So here’s something that occurred to me just now: A big part, in fact probably the biggest part of training and fitness is of course nutrition. When it comes to keeping my strength, energy, and endurance as good as it can be what I eat is incredibly important, therefore I’m going to share a few tips and easy to follow ideas that keep me going and keep me healthy!
- Basically, when it comes to eating healthily (is healthily a word?), keeping it simple is key – we should be thinking firmly inside the box – natural foods that have grown out of the ground/fallen from a tree etc or something that swam, crawled, climbed, or flew during it’s life will probably do some good, while something that has been spliced together, used to substitute something else, or formulated in a lab probably won’t as much.
Rule of thumb: The less ingredients a product contains, the better. Think about the ingredients in a potato vs. a slice of bread. Stick to that way of thinking when buying food and you’ll generally be on to a winner!

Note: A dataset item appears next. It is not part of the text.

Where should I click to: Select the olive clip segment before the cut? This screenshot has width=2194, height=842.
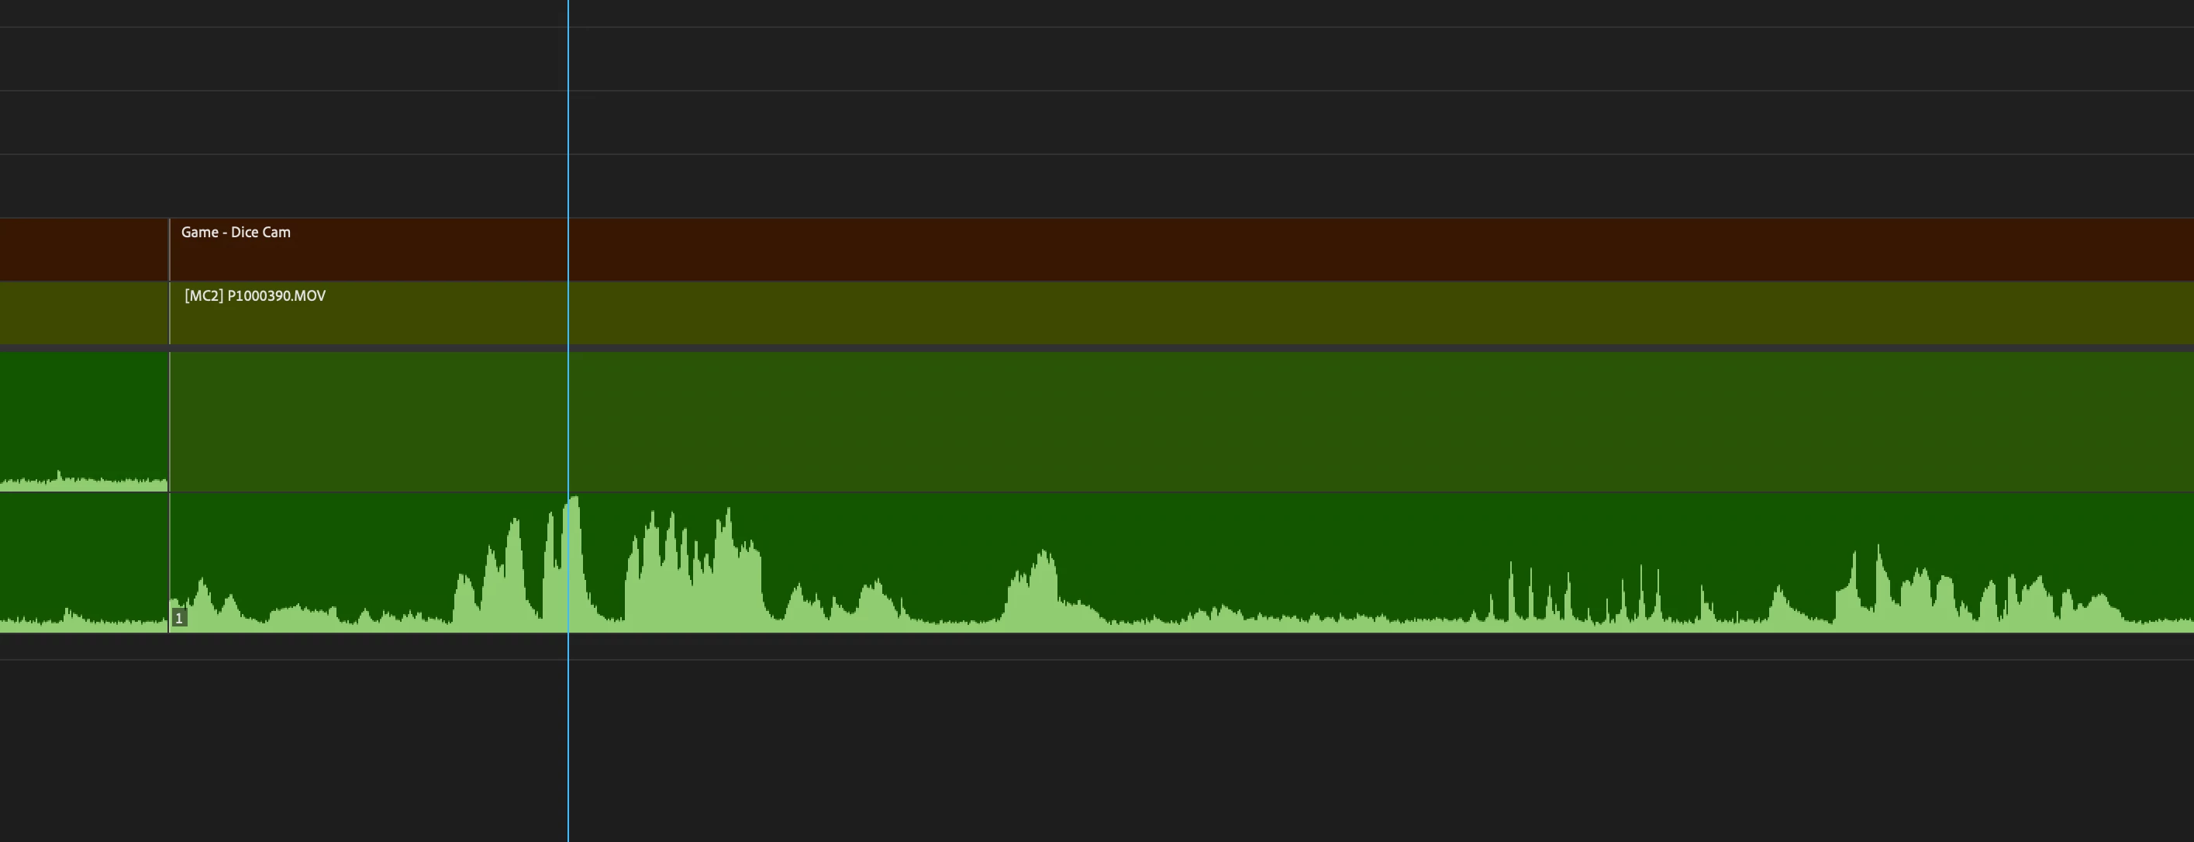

- Using herbs and spices is then paramount to creating great flavours and interesting sauces, meat rubs etc. Mixing together a range of anything off the old spice rack can create some great meals, while on top of that herbs and spices are packed full of vitamins and nutrients that will keep a body strong and healthy. I love experimenting and finding out what works well together, and if all else fails just use hefty amounts of smoked paprika so everything tastes like chorizo! Perfect.

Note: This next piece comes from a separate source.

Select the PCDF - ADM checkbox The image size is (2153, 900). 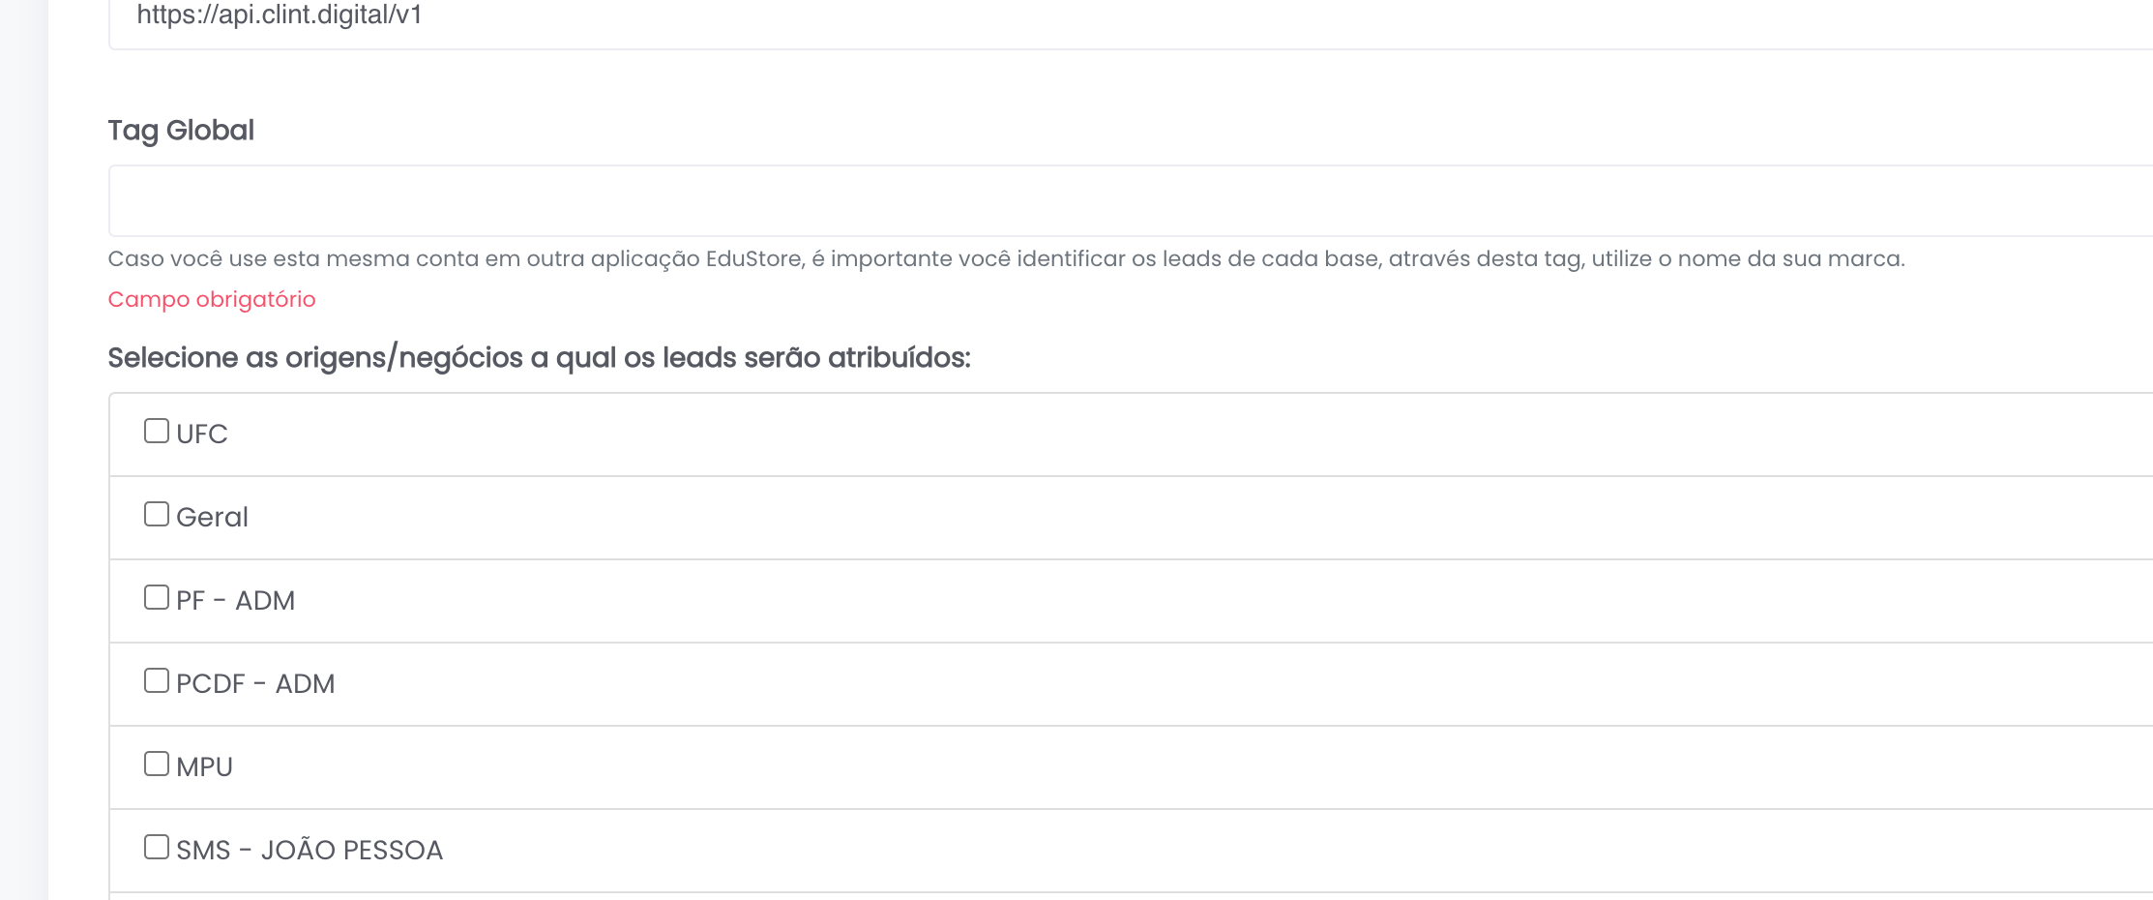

- I take a lunchbox with me to work each day – generally filled with a mixture of things I then label as a ‘salad’. This can be anything from a layer of spinach, chopped peppers, and some smoked paprika-flavoured chicken (with some added chorizo), to a vast array of seeds, mushrooms, kale, potatoes, olives, curried prawns, and avocado. Basically whatever is in my fridge that is easily mixed with whatever I had for dinner the previous night creates my salad.
Side note: How something is named a salad rather than just a meal I don’t know, I would think it’s the amount of leafy greens, but then I could put those with a roast dinner and that doesn’t make it a salad…. it’s can’t be lack of potatoes or bread because of potato salad and croutons! What makes a meal a salad? Answers on a postcard please.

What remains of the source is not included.